§ **Exercise instructions**
Output the lines below exactly, please, from the first line until the line with "Image resolution: width=1176", counting both.
*** Given records Section Begins ***
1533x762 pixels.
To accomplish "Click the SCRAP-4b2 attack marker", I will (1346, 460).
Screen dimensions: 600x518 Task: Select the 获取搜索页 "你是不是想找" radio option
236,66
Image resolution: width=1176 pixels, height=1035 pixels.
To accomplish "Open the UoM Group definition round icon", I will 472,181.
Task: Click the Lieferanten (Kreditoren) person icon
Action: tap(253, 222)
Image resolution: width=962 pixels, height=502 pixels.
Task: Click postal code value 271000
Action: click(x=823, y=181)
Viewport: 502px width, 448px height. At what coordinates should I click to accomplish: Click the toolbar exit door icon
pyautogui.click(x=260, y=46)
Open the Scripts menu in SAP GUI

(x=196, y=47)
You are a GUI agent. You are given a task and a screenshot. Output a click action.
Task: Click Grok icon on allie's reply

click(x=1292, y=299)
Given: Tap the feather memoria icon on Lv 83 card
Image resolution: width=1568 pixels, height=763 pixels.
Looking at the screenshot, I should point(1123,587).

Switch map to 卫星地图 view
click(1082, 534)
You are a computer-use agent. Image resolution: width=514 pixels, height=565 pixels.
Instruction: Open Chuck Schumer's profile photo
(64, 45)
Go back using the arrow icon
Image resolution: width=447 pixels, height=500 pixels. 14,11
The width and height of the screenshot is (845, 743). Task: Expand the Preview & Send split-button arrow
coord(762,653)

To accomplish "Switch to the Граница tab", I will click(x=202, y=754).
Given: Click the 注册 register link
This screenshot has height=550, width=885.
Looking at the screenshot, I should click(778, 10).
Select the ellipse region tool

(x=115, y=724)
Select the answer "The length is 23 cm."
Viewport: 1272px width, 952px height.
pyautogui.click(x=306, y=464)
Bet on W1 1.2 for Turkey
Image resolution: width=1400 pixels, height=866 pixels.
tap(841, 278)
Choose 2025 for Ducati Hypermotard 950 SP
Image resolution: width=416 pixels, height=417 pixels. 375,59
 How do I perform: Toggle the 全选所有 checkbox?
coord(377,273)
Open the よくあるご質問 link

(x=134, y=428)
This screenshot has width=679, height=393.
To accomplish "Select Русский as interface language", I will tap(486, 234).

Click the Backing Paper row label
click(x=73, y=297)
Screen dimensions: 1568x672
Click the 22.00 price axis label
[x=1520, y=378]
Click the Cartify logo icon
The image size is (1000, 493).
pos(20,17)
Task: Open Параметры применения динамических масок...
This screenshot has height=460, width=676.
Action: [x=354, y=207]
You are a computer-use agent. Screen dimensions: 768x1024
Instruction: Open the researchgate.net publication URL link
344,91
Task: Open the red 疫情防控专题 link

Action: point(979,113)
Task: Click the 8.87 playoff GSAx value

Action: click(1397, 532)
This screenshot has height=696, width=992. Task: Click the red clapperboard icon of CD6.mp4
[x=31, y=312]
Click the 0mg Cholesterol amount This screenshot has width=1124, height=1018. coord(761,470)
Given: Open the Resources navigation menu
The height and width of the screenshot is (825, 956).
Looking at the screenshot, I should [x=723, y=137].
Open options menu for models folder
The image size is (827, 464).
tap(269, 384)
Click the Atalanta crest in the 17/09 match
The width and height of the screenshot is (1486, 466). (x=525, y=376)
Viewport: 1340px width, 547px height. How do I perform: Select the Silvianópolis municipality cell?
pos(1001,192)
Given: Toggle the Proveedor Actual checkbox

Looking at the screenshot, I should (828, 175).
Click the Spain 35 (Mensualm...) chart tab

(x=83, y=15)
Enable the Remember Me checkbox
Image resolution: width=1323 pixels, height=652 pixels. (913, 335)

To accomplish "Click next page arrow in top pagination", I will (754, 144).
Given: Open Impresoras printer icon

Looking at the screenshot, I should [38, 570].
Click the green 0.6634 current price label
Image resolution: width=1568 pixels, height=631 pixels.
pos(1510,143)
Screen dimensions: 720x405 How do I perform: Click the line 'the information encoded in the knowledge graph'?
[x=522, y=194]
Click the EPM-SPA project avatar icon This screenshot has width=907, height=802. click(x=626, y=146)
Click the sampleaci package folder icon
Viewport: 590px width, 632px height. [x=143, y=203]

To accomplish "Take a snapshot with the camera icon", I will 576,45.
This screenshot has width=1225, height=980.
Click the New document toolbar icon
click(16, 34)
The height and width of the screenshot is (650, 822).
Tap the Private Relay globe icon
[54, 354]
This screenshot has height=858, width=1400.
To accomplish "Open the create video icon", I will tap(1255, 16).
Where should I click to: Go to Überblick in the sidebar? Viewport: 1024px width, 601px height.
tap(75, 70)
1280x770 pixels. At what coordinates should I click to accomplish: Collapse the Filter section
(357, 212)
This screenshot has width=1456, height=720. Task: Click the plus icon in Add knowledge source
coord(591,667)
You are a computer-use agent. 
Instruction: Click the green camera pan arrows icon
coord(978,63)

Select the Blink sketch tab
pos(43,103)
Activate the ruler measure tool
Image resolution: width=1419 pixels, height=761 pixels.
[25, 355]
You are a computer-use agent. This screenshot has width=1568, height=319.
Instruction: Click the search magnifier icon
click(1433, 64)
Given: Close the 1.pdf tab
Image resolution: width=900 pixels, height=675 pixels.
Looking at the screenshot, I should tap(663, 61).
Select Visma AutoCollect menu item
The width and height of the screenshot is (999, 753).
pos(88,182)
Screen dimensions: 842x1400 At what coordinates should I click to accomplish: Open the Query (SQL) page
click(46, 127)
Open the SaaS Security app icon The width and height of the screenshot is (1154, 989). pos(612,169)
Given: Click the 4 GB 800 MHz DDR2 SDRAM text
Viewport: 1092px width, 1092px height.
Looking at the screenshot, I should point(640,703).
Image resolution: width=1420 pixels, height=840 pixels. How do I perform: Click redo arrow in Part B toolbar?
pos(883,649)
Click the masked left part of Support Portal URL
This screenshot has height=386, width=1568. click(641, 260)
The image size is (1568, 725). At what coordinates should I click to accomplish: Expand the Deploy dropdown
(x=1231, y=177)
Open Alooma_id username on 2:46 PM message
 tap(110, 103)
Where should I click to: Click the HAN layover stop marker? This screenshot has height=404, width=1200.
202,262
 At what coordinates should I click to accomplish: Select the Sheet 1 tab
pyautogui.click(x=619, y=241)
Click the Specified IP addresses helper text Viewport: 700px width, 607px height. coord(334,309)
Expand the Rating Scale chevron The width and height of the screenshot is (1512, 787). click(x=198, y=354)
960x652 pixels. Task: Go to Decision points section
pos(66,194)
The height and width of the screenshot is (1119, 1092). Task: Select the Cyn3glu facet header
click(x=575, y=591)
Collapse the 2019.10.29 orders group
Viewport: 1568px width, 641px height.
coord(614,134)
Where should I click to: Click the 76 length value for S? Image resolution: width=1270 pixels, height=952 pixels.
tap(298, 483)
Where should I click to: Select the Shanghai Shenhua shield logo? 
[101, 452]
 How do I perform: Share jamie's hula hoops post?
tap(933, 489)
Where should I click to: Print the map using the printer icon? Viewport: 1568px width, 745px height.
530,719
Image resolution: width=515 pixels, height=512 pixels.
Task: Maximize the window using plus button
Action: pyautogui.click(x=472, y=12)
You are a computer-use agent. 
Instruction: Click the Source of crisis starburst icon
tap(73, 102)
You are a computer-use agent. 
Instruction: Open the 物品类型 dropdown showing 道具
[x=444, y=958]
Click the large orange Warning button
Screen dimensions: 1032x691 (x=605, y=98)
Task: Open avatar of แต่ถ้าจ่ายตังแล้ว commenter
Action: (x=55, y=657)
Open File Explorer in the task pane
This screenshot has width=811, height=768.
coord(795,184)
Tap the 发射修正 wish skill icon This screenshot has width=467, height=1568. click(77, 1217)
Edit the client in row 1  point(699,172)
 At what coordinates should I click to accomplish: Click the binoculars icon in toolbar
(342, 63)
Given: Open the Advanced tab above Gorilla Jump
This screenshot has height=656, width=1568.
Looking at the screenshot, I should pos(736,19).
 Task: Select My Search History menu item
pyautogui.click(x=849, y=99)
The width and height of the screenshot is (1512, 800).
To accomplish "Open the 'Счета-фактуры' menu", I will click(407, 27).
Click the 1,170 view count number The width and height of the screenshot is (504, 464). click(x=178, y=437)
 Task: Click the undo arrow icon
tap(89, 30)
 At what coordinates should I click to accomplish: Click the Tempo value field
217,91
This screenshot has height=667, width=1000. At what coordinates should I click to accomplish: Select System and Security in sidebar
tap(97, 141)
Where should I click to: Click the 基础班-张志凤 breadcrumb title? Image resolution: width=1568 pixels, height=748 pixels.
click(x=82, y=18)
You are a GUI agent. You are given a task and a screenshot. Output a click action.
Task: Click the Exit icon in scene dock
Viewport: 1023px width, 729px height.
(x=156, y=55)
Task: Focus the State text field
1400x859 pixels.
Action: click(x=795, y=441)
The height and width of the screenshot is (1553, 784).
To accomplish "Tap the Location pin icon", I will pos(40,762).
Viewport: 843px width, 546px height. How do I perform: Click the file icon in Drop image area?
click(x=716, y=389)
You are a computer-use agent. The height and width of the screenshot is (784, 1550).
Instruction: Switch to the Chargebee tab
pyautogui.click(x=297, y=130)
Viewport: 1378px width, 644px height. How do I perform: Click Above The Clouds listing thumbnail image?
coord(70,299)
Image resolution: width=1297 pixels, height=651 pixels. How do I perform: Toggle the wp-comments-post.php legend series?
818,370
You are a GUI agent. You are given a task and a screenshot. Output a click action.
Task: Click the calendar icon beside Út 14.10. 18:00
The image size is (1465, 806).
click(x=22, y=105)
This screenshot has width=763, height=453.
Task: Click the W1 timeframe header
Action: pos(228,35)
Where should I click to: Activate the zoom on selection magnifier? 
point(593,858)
*** Given records Section Ends ***
§ **Exercise solution**
1533x762 pixels.
To accomplish "Click the SCRAP-4b2 attack marker", I will (1346, 460).
Screen dimensions: 600x518 Task: Select the 获取搜索页 "你是不是想找" radio option
236,66
Image resolution: width=1176 pixels, height=1035 pixels.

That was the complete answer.